Stored items

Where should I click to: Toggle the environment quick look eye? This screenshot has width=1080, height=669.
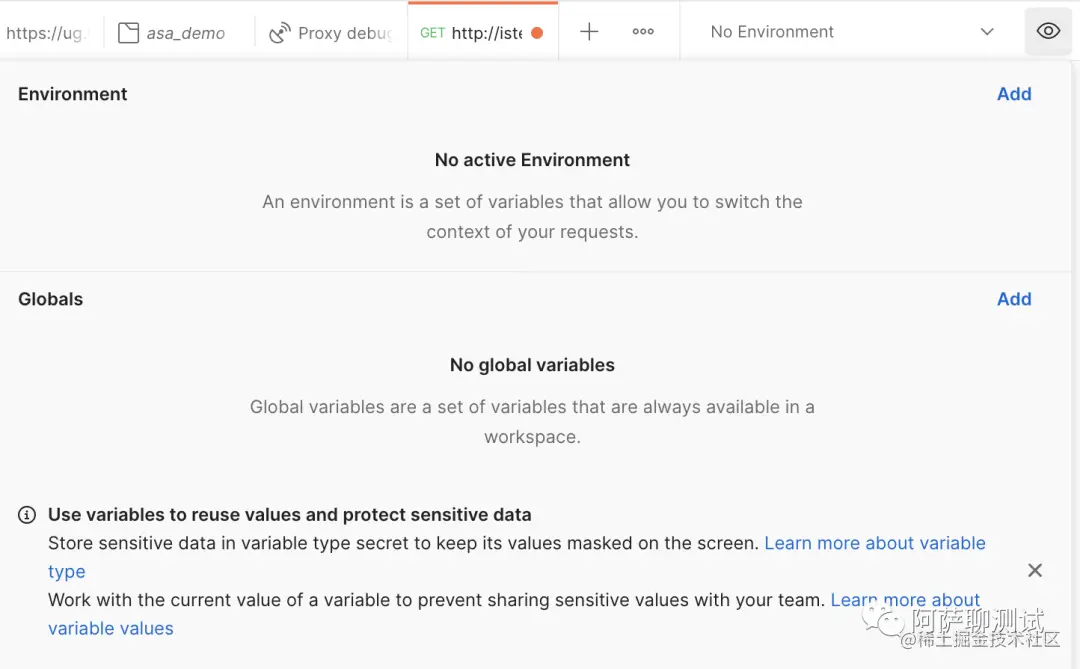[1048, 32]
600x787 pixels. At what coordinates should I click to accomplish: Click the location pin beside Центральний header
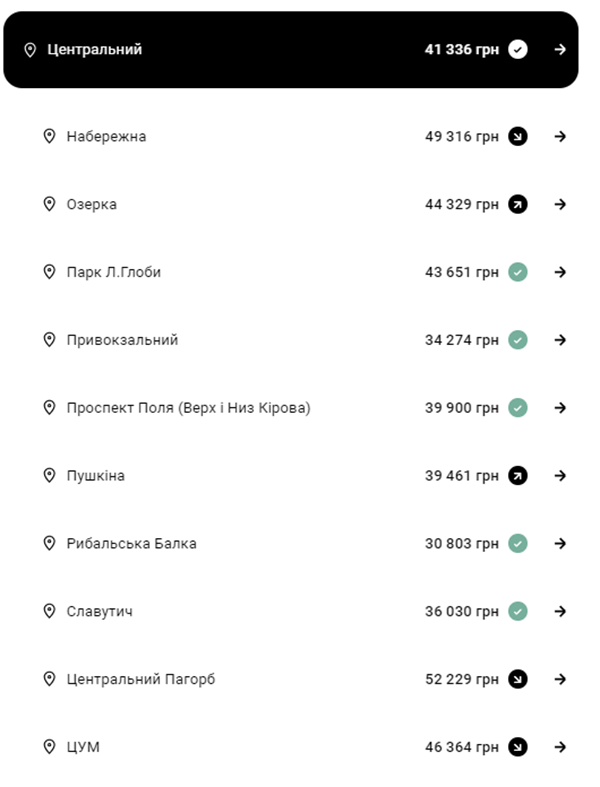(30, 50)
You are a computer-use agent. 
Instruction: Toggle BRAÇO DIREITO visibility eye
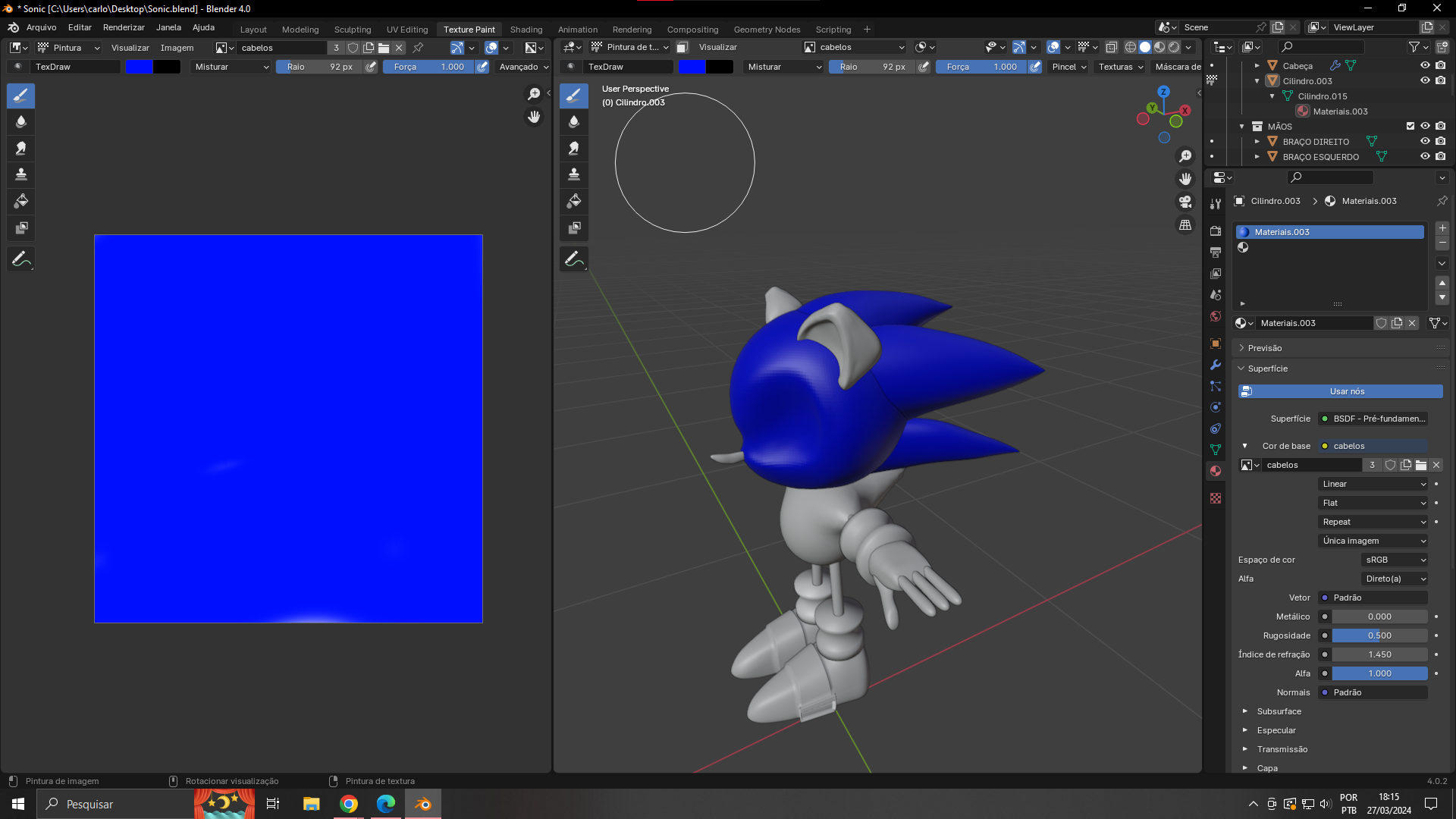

§ **What you will do**
Update the records above by changing every "eye" to "icon" and leaving everything else as it is. Write out the updated records without the pictures.

§ **Full response**
Where should I click to: Toggle the environment quick look icon? This screenshot has width=1080, height=669.
[1048, 32]
600x787 pixels. At what coordinates should I click to accomplish: Click the location pin beside Центральний header
(30, 50)
You are a computer-use agent. 
Instruction: Toggle BRAÇO DIREITO visibility icon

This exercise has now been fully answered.